Maybe a pilot could afford to let those trips drop, hoping to pick up others. That’s well and good as long as there are other domestic-only trips available. However, this could severely limit your scheduling flexibility, and your ability to pick up trips that you would otherwise prefer to fly. It will certainly limit your ability to fly high-paying widebody aircraft at a major airline.

You might also say, “Well, I’ll just bid reserve.” In most cases, a pilot on reserve receives a guaranteed number of hours of pay whether she flies or not. Although I’m not sure, I think my contract would pay protect an unvaccinated pilot’s reserve guarantee if she were assigned a Yellow Fever trip. However, if airlines start having to deal with widespread reserve pilot scheduling issues because of COVID vaccination requirements, I can see that kind of pay protection disappearing quickly.

Even if you find a company that allows you to forego the COVID vaccine, it could cost your family a lot. I’m the first to say that money isn’t everything, but you owe it to your spouse and children to discuss the potential financial, scheduling, and career implications of a choice to go unvaccinated.

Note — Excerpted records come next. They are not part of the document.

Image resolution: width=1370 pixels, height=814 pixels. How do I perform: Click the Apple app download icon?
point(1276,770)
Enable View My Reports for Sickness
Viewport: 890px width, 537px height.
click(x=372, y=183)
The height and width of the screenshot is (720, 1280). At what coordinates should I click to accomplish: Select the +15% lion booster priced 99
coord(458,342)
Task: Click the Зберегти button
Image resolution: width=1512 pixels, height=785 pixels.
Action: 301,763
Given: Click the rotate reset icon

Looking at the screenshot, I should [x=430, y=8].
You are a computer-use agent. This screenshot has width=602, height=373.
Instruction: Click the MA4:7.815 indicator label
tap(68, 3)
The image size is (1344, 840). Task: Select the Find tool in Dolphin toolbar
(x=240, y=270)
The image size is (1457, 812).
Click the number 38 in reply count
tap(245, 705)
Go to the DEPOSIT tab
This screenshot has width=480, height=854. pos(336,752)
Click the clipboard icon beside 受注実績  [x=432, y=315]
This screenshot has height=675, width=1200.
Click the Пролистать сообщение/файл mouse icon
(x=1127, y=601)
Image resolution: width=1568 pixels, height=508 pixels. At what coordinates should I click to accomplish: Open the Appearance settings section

About That Line in the Sand

Before Delta announced their most recent vaccination policy that some perceive as punitive, they tried a different approach. Since the getting vaccine grounds a pilot for 48 hours, Delta agreed to give pilots an extra two days of pay for getting “the jab.” I made $3K for something I was going to do anyway.

I was only mildly surprised to notice how quickly some of the loudest anti-vaxxer voices within our pilot group shifted their focus from, “This aggression will not stand, Man,” to “I got my shot 6.9 seconds ago. Why hasn’t my money showed up in my bank account yet?”

It could be that those individuals are unscrupulous money grubbers. However, it could also be that there’s a world of difference between arguing something out of principle on social media (hopefully without getting yourself into trouble), and backing up your words by voluntarily taking pay cuts that could quickly reach tens of thousands of dollars.

I’m not saying that amount of money should persuade you to abandon your principles. However, you do owe it to your family to consider the full ramifications of drawing your line here. It appears that a $10M+ career at a top-tier major airline may not even be enough to tip the scales for my friend George. If that’s the case, then I at least have to respect his adherence to his principles. I’d like to think there are some issues over which I’d also walk away from this career.

Maybe though, as you take a moment to consider the actual risks and benefits of a vaccine that now has full FDA approval, you’ll reconsider whether this issue is worth giving up tens of thousands of dollars a year…or even walking away from a multi-million dollar career.

I wonder if part of this whole debate has gone beyond epidemiology and morphed into a fight over public policy. I readily concede some of the overall policy concerns that have many people alarmed. However, I wonder if refusing the COVID vaccine (and accepting the resulting consequences) is an effective way to fight that fight. I feel like a principled aviator could maintain moral justification for arguing in favor of certain principles while also getting vaccinated…not necessarily because anyone is making you, but because you chose to do so for yourself and your family.

If not, that’s okay too. You’ll do what you have to. However, just make sure you’re asking yourself the whole question. It’s not just: “How do I avoid the jab?” It’s “How do I avoid the jab, and what will that cost my family?”